Dataset entries:
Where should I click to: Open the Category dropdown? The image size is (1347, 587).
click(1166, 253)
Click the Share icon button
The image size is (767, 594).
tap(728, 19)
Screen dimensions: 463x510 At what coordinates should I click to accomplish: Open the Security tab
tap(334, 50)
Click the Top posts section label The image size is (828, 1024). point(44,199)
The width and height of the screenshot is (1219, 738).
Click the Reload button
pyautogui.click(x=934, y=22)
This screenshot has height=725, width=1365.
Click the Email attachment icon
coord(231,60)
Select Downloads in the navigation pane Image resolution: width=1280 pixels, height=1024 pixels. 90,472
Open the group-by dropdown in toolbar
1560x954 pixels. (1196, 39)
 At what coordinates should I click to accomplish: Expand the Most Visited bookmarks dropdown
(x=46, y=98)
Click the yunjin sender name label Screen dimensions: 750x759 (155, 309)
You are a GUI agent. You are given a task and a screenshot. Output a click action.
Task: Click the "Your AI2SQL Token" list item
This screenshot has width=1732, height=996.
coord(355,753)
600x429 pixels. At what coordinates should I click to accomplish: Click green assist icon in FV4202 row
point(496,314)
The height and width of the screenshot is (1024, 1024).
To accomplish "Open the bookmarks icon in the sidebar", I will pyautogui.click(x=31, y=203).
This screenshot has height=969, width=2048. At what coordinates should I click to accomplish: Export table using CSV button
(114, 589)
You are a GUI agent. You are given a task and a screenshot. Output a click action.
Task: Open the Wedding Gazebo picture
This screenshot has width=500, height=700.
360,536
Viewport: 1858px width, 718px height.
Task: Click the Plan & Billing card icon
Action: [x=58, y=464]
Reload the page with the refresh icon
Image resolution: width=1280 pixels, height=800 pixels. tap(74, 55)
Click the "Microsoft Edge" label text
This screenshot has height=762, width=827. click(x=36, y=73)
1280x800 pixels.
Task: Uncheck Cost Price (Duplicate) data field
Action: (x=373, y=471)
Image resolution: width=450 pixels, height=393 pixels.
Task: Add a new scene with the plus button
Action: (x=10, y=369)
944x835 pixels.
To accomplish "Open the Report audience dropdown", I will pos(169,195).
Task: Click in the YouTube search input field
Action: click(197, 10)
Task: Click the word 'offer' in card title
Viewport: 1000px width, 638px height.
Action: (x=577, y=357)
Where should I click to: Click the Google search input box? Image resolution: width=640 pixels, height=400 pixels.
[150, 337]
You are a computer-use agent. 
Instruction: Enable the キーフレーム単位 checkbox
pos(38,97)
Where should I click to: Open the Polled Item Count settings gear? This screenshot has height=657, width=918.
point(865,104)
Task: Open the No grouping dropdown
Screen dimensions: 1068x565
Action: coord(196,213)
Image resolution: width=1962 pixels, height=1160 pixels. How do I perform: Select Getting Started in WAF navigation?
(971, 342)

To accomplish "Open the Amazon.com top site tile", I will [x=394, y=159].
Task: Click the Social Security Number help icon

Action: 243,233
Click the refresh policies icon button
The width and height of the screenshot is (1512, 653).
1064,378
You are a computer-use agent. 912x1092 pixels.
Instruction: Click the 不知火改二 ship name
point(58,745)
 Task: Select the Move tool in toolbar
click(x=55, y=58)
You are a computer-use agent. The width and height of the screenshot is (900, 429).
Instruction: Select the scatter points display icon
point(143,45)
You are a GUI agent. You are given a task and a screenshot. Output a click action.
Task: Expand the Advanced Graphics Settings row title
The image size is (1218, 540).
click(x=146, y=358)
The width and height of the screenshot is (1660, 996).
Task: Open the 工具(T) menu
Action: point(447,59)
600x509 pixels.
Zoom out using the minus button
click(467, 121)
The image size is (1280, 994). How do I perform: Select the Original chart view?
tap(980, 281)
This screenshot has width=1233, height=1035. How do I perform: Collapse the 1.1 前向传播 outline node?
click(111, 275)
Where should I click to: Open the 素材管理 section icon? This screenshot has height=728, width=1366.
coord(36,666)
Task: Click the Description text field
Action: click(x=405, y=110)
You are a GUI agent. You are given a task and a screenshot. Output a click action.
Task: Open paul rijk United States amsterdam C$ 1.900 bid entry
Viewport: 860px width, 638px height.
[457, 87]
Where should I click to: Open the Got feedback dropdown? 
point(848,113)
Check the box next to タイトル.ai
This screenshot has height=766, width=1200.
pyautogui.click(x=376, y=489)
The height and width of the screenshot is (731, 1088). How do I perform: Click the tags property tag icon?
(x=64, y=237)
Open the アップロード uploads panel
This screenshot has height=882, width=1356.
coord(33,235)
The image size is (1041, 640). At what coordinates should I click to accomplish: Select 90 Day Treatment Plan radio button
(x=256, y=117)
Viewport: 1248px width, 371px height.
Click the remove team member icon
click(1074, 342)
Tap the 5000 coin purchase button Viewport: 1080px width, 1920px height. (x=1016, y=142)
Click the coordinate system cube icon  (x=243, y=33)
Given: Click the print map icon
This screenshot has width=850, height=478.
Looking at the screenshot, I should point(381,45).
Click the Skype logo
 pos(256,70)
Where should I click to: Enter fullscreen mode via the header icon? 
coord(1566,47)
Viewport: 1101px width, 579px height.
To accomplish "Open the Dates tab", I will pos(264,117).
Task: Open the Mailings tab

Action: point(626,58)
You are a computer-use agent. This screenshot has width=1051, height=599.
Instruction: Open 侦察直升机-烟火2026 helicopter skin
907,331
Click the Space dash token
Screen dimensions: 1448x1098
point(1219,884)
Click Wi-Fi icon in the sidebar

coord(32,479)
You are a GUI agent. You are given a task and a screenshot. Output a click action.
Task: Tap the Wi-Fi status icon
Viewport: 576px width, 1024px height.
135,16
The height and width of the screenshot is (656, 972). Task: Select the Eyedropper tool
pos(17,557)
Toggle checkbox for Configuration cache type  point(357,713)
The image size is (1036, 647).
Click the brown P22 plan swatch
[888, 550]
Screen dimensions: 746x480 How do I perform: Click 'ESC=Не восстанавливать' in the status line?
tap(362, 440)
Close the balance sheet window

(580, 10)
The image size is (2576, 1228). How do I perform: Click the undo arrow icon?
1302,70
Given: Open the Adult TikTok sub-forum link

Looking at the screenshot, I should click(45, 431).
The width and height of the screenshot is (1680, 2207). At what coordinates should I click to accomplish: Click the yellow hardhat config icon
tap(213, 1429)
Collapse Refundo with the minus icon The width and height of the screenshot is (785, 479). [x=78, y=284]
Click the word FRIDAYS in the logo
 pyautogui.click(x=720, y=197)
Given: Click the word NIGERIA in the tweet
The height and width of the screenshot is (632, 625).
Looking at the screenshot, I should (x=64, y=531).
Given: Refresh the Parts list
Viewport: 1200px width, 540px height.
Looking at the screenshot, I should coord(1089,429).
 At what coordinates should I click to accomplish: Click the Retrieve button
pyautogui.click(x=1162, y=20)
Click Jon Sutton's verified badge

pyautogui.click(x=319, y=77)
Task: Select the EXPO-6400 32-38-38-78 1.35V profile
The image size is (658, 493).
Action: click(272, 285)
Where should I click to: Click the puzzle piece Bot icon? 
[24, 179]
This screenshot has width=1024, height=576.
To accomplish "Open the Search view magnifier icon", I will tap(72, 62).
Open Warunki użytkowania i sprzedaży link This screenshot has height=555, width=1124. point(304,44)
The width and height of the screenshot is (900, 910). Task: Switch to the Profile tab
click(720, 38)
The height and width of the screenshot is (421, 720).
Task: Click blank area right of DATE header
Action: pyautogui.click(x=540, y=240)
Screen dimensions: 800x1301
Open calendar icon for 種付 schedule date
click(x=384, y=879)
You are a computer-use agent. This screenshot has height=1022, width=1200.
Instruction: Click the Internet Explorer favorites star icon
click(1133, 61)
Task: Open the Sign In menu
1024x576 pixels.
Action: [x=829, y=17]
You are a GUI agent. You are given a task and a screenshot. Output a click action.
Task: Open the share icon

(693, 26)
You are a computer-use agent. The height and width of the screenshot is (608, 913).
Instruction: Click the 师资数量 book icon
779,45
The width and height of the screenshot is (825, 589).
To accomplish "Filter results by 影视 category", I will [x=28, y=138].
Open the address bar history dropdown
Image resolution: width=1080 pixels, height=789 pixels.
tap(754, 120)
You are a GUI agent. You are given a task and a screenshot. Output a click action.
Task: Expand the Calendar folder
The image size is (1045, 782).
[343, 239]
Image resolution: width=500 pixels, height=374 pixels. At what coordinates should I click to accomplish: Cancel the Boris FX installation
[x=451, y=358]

▶ _WHAT TO PRODUCE_: All lines above from the one containing "Click the Email attachment icon" to the one containing "The height and width of the screenshot is (1024, 1024)." must be repeated exactly, both lines included, and no others.

▶ _WRITTEN SOLUTION_:
Click the Email attachment icon
coord(231,60)
Select Downloads in the navigation pane Image resolution: width=1280 pixels, height=1024 pixels. 90,472
Open the group-by dropdown in toolbar
1560x954 pixels. (1196, 39)
 At what coordinates should I click to accomplish: Expand the Most Visited bookmarks dropdown
(x=46, y=98)
Click the yunjin sender name label Screen dimensions: 750x759 (155, 309)
You are a GUI agent. You are given a task and a screenshot. Output a click action.
Task: Click the "Your AI2SQL Token" list item
This screenshot has width=1732, height=996.
coord(355,753)
600x429 pixels. At what coordinates should I click to accomplish: Click green assist icon in FV4202 row
point(496,314)
The height and width of the screenshot is (1024, 1024).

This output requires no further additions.